→ Data shown:
+-------+
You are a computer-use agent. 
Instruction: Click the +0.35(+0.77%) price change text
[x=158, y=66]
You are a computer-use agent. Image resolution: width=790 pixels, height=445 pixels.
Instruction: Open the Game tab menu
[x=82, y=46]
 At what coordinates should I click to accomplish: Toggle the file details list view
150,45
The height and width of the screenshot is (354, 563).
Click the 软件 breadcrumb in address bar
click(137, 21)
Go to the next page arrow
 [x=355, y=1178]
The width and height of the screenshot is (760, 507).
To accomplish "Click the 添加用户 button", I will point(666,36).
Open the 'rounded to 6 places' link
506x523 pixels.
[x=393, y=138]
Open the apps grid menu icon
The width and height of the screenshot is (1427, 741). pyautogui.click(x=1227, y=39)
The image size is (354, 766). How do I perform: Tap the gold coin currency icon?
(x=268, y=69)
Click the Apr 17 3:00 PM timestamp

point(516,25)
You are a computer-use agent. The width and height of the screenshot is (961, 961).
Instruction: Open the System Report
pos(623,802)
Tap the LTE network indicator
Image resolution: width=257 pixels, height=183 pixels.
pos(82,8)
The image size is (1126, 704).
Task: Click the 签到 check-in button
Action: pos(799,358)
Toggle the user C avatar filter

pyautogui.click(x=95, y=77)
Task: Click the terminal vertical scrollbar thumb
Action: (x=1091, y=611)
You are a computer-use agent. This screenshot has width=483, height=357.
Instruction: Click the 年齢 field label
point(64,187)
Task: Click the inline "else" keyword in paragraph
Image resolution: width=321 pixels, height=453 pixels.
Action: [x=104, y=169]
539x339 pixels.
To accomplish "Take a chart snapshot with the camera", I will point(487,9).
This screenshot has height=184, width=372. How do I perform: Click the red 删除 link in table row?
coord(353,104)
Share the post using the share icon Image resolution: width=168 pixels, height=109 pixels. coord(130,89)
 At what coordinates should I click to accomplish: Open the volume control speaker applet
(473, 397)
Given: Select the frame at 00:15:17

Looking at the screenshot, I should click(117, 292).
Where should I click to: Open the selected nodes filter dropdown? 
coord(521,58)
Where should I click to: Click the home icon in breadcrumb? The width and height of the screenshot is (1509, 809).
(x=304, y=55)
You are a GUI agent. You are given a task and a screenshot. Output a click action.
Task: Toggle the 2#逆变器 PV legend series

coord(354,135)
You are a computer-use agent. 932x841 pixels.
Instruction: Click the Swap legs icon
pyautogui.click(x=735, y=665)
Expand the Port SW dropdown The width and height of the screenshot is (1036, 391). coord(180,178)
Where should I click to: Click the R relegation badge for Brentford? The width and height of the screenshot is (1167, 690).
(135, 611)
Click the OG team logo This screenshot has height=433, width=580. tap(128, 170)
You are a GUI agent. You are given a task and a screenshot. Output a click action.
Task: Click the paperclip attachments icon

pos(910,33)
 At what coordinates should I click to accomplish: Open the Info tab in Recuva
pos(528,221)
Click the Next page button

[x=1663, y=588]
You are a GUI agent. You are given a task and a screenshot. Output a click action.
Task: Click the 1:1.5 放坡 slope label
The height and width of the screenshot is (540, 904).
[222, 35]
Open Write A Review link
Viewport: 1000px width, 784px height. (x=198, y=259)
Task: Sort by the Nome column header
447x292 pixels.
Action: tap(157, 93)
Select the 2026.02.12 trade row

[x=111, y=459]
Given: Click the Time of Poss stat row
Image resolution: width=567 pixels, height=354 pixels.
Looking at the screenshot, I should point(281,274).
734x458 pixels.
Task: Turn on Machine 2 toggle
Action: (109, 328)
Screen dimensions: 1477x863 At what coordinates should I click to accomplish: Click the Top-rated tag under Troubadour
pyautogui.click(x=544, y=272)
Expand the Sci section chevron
+-------+
Exactly as they stand above, write out the entries.

→ Solution:
You are a computer-use agent. 
Instruction: Click the +0.35(+0.77%) price change text
[x=158, y=66]
You are a computer-use agent. Image resolution: width=790 pixels, height=445 pixels.
Instruction: Open the Game tab menu
[x=82, y=46]
 At what coordinates should I click to accomplish: Toggle the file details list view
150,45
The height and width of the screenshot is (354, 563).
Click the 软件 breadcrumb in address bar
click(137, 21)
Go to the next page arrow
 [x=355, y=1178]
The width and height of the screenshot is (760, 507).
To accomplish "Click the 添加用户 button", I will point(666,36).
Open the 'rounded to 6 places' link
506x523 pixels.
[x=393, y=138]
Open the apps grid menu icon
The width and height of the screenshot is (1427, 741). pyautogui.click(x=1227, y=39)
The image size is (354, 766). How do I perform: Tap the gold coin currency icon?
(x=268, y=69)
Click the Apr 17 3:00 PM timestamp

point(516,25)
You are a computer-use agent. The width and height of the screenshot is (961, 961).
Instruction: Open the System Report
pos(623,802)
Tap the LTE network indicator
Image resolution: width=257 pixels, height=183 pixels.
pos(82,8)
The image size is (1126, 704).
Task: Click the 签到 check-in button
Action: pos(799,358)
Toggle the user C avatar filter

pyautogui.click(x=95, y=77)
Task: Click the terminal vertical scrollbar thumb
Action: (x=1091, y=611)
You are a computer-use agent. This screenshot has width=483, height=357.
Instruction: Click the 年齢 field label
point(64,187)
Task: Click the inline "else" keyword in paragraph
Image resolution: width=321 pixels, height=453 pixels.
Action: [x=104, y=169]
539x339 pixels.
To accomplish "Take a chart snapshot with the camera", I will point(487,9).
This screenshot has height=184, width=372. How do I perform: Click the red 删除 link in table row?
coord(353,104)
Share the post using the share icon Image resolution: width=168 pixels, height=109 pixels. coord(130,89)
 At what coordinates should I click to accomplish: Open the volume control speaker applet
(473, 397)
Given: Select the frame at 00:15:17

Looking at the screenshot, I should click(117, 292).
Where should I click to: Open the selected nodes filter dropdown? 
coord(521,58)
Where should I click to: Click the home icon in breadcrumb? The width and height of the screenshot is (1509, 809).
(x=304, y=55)
You are a GUI agent. You are given a task and a screenshot. Output a click action.
Task: Toggle the 2#逆变器 PV legend series

coord(354,135)
You are a computer-use agent. 932x841 pixels.
Instruction: Click the Swap legs icon
pyautogui.click(x=735, y=665)
Expand the Port SW dropdown The width and height of the screenshot is (1036, 391). coord(180,178)
Where should I click to: Click the R relegation badge for Brentford? The width and height of the screenshot is (1167, 690).
(135, 611)
Click the OG team logo This screenshot has height=433, width=580. tap(128, 170)
You are a GUI agent. You are given a task and a screenshot. Output a click action.
Task: Click the paperclip attachments icon

pos(910,33)
 At what coordinates should I click to accomplish: Open the Info tab in Recuva
pos(528,221)
Click the Next page button

[x=1663, y=588]
You are a GUI agent. You are given a task and a screenshot. Output a click action.
Task: Click the 1:1.5 放坡 slope label
The height and width of the screenshot is (540, 904).
[222, 35]
Open Write A Review link
Viewport: 1000px width, 784px height. (x=198, y=259)
Task: Sort by the Nome column header
447x292 pixels.
Action: tap(157, 93)
Select the 2026.02.12 trade row

[x=111, y=459]
Given: Click the Time of Poss stat row
Image resolution: width=567 pixels, height=354 pixels.
Looking at the screenshot, I should point(281,274).
734x458 pixels.
Task: Turn on Machine 2 toggle
Action: (109, 328)
Screen dimensions: 1477x863 At what coordinates should I click to accomplish: Click the Top-rated tag under Troubadour
pyautogui.click(x=544, y=272)
Expand the Sci section chevron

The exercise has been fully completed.